→ **Exercise brief**
Set down exactly, with nothing added, the lines from the one containing "Select conferencing provided by the Customer" through the end of the entries.

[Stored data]

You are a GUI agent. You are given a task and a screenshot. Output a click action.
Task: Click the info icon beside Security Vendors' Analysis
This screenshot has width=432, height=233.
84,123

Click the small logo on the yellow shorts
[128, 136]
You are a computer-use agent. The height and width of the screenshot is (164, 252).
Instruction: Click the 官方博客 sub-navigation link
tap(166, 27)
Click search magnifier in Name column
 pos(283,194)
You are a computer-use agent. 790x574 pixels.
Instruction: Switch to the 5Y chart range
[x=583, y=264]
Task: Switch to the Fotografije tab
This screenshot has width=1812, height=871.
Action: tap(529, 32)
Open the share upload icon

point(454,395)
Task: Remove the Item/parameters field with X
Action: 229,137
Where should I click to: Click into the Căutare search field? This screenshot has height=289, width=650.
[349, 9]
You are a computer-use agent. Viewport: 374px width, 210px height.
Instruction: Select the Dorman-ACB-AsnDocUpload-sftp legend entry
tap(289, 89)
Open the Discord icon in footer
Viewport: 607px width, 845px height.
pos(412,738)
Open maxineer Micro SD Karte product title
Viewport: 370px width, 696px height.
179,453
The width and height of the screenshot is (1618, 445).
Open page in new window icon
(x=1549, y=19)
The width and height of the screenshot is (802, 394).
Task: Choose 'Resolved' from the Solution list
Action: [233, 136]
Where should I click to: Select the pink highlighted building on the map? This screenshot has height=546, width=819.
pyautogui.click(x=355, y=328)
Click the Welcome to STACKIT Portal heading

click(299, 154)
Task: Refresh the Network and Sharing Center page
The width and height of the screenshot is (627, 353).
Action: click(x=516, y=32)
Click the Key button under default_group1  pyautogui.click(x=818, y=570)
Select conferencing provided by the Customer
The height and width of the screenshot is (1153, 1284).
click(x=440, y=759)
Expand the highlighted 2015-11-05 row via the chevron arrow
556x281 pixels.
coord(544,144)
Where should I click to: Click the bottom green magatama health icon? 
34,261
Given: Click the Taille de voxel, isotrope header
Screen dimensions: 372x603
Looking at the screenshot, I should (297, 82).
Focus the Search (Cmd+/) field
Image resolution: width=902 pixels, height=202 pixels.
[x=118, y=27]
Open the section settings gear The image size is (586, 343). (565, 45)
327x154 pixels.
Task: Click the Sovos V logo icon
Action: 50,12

→ **Answer box**
Select conferencing provided by the Customer
The height and width of the screenshot is (1153, 1284).
click(x=440, y=759)
Expand the highlighted 2015-11-05 row via the chevron arrow
556x281 pixels.
coord(544,144)
Where should I click to: Click the bottom green magatama health icon? 
34,261
Given: Click the Taille de voxel, isotrope header
Screen dimensions: 372x603
Looking at the screenshot, I should (297, 82).
Focus the Search (Cmd+/) field
Image resolution: width=902 pixels, height=202 pixels.
[x=118, y=27]
Open the section settings gear The image size is (586, 343). (565, 45)
327x154 pixels.
Task: Click the Sovos V logo icon
Action: 50,12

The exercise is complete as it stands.